---- DATASET

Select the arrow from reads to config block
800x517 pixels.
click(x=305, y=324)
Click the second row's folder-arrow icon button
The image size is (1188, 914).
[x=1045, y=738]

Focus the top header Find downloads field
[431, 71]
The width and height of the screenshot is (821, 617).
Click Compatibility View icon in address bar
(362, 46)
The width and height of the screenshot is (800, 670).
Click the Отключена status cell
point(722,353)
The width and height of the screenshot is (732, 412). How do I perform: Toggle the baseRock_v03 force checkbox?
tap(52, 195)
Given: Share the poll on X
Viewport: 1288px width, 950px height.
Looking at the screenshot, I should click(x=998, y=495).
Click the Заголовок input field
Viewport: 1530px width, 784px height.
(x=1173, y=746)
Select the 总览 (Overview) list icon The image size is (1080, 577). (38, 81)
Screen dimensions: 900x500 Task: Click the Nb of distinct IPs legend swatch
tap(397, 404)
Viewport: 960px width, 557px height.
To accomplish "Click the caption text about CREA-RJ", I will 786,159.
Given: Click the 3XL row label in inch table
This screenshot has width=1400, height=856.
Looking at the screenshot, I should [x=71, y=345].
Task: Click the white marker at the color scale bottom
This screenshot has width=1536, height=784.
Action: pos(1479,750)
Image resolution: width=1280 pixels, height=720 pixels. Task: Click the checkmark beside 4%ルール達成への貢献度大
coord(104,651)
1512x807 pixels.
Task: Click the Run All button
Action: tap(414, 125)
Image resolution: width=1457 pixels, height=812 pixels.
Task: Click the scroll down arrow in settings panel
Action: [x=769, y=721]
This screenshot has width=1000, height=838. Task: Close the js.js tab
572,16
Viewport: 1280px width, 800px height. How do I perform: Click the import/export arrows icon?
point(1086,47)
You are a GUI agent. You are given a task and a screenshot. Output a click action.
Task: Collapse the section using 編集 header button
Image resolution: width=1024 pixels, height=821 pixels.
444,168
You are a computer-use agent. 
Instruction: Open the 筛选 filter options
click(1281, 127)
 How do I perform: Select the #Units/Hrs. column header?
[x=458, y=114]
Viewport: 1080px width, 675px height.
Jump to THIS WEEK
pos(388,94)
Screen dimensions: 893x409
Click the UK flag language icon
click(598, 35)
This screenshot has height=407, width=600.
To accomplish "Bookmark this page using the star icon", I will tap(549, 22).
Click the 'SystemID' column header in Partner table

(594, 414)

--------

EXERCISE BRIEF: Every line of the records containing the word "agent" must appear in the answer.

SOLUTION FOR THIS TASK:
You are a GUI agent. You are given a task and a screenshot. Output a click action.
You are a computer-use agent. 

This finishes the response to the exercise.